Adam had laughed, and the wreck stayed where it was, with “For a Good Time Call” followed by Adam’s phone number scrawled across it for anyone (in our backyard) to see.

“I am not mad at you,” I told him. “But you should be aware that if you try to keep me away from you when you are hurt again, I will take you down when you least expect it.”

“Seriously,” he said, “I didn’t expect it to work.”

I lifted my head and looked at him. Maybe I hadn’t been the only one I disappointed when I hadn’t hunted him down in the infirmary. “I thought you were mad at me,” I said. “I mean—look what I did when you couldn’t defend the pack. I agreed to protect a boy that the fae had sent a troll after, and to cap it off, I told the world that we would protect the whole Tri-Cities from whomever and whatever. I figured that you needed time to cool down. I didn’t realize how bad it was—though I knew it was bad enough—until I talked to Warren later. If I’d known, I wouldn’t have let your anger, however righteous, keep me away.”

“You stayed away because you thought I was mad?” he said, sounding . . . smug. Which was better than hurt.

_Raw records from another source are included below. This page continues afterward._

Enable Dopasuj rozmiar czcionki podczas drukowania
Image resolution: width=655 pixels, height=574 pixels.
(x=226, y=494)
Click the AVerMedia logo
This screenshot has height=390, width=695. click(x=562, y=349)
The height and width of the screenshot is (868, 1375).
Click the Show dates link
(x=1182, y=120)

“I stayed away because you wanted me to stay away,” I growled at him. “That’s not going to happen again.”

He hugged me hard. “Good,” he said, his voice muffled in my hair. “Don’t let it happen again.”

“We’ll be okay, right?” I said. If I’d been sitting on anyone else’s lap, I’d have been embarrassed by how little my voice was.

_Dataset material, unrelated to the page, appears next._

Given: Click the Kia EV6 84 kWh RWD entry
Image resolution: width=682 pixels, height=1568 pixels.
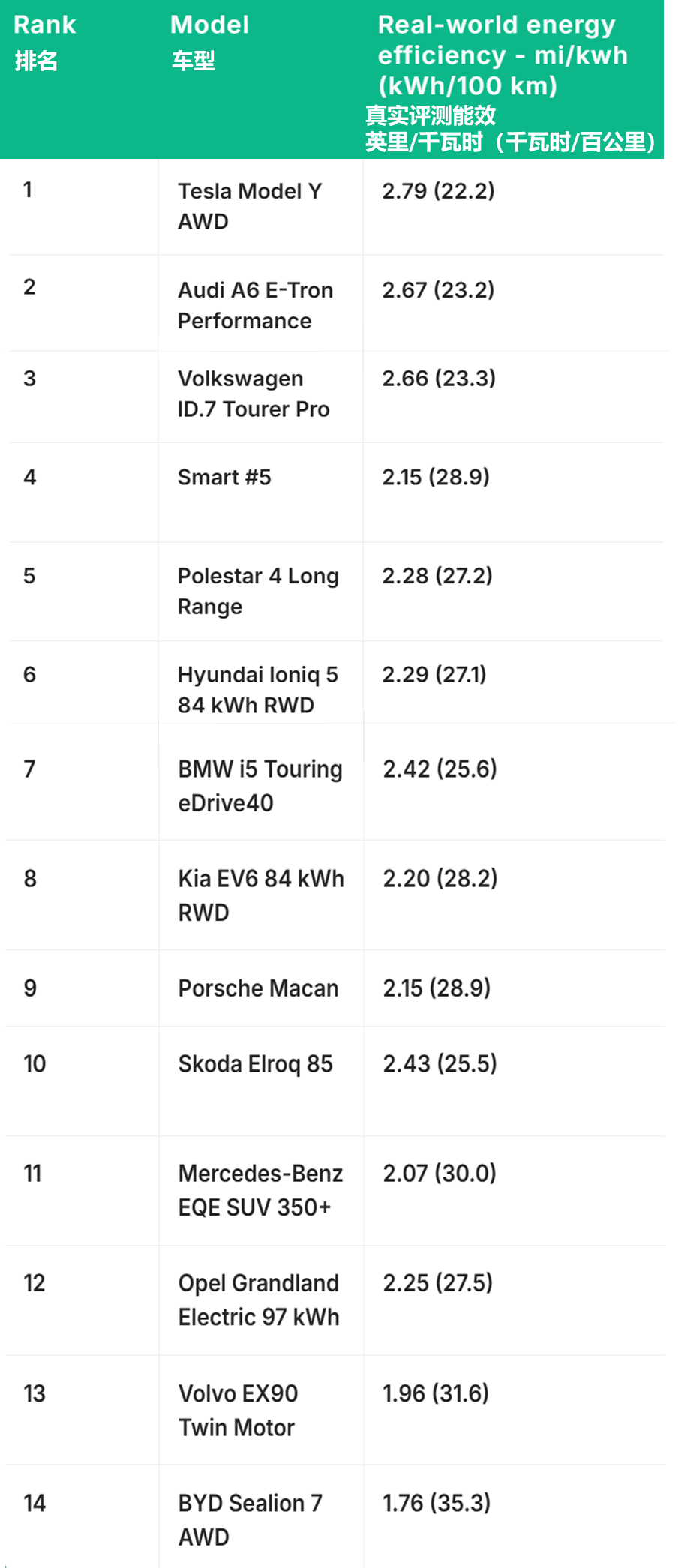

“You and I,” he said, “will always be okay. I can’t promise anything more.”

“Me, either,” I told him. “So what do we do about Aiden?”


What we could do, evidently, was let him sleep.

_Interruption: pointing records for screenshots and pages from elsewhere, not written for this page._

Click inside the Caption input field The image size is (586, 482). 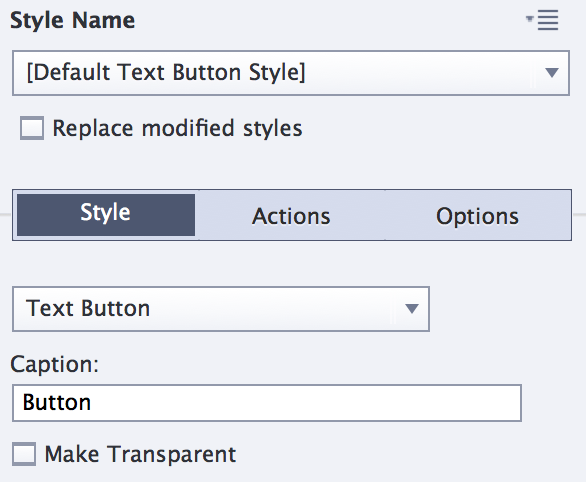coord(267,403)
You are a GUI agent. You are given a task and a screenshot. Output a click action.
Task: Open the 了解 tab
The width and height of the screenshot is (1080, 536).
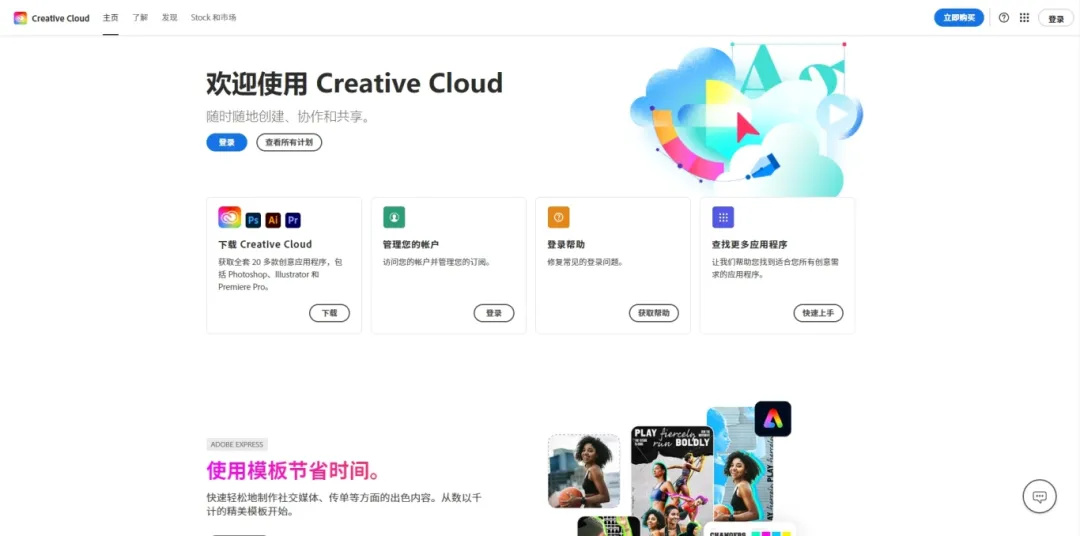[x=141, y=18]
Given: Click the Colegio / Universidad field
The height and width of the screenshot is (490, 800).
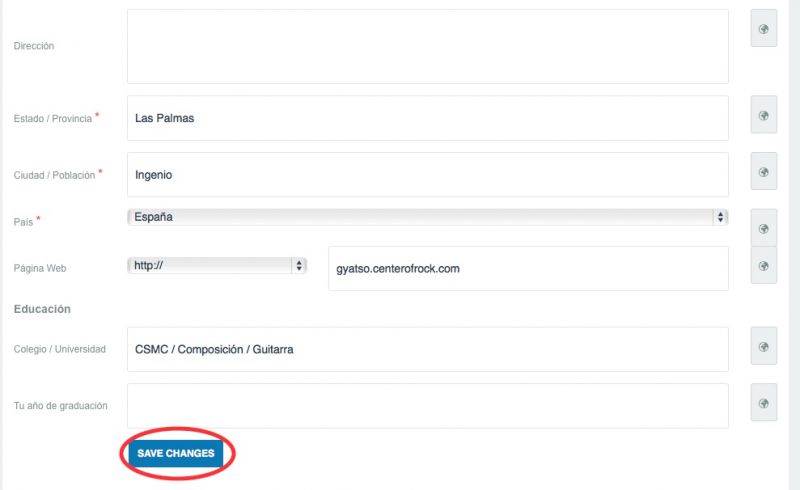Looking at the screenshot, I should coord(428,349).
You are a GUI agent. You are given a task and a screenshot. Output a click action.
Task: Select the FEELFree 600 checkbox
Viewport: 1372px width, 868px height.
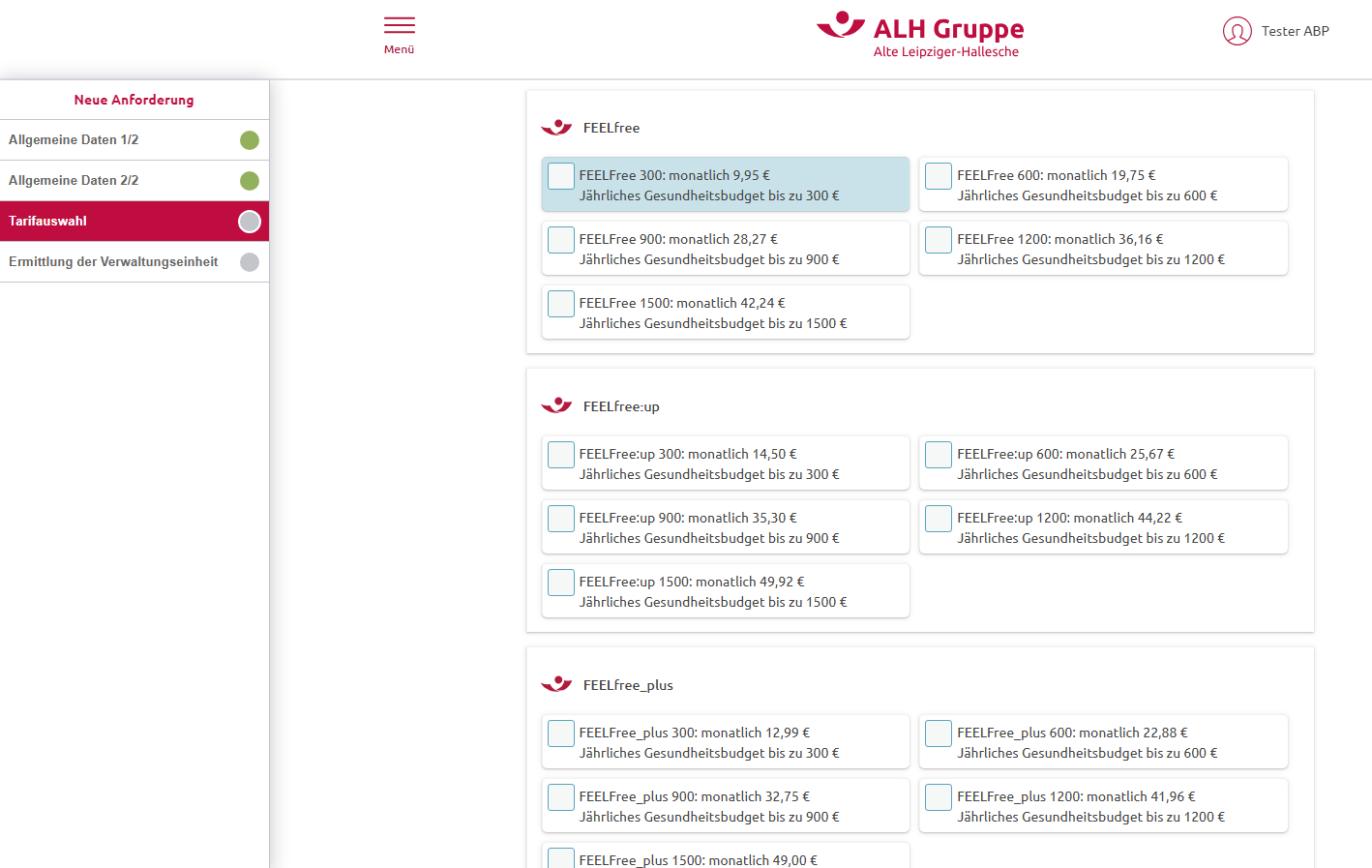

Tad was sitting on the floor in the rec room directly in front of the lockup-room door (which was shut, not locked). Cookie was curled up next to him, asleep. His legs were crossed in front of him, and they held a battered laptop. He had earphones in, and his fingers made castanet sounds on the keyboard. His mouth was moving silently. Reading his lips and making some educated guesses, he was saying, “Come on, come on, come on. I’ve got this, see? And boom, boom, boom. Like that, suckers. Just like that.”

“Success?” Adam asked.

Tad looked up. For a moment his face was somber and . . . old. Then his mask came back up. “You betcha. I have really missed”—he raised his voice—“playing with you guys.” There was a universal, but friendly, groan that echoed through the room where people, intent on their own laptops, were draped over various seats and couches like cats in a dry sauna, limp and happy.

“And they all died before me greatness, the scabbied old lot of ’em,” he said. “Who is the greatest pirate of all?”

“Me,” declared Paul. “The king of CAGCTDPBT. The ruler of ISTDPBF.” CAGCTDPBT and ISTDPBF were the pack’s favorite computer games. Codpieces and Golden Corsets: The Dread Pirate’s Booty Three, and Instant Spoils: The Dread Pirate’s Booty Four, respectively. “You talk too much—and now you are dead, you lowly deck scrubber. Nothing but a landlubber with salty aspirations. Yarr harr and yohoho.”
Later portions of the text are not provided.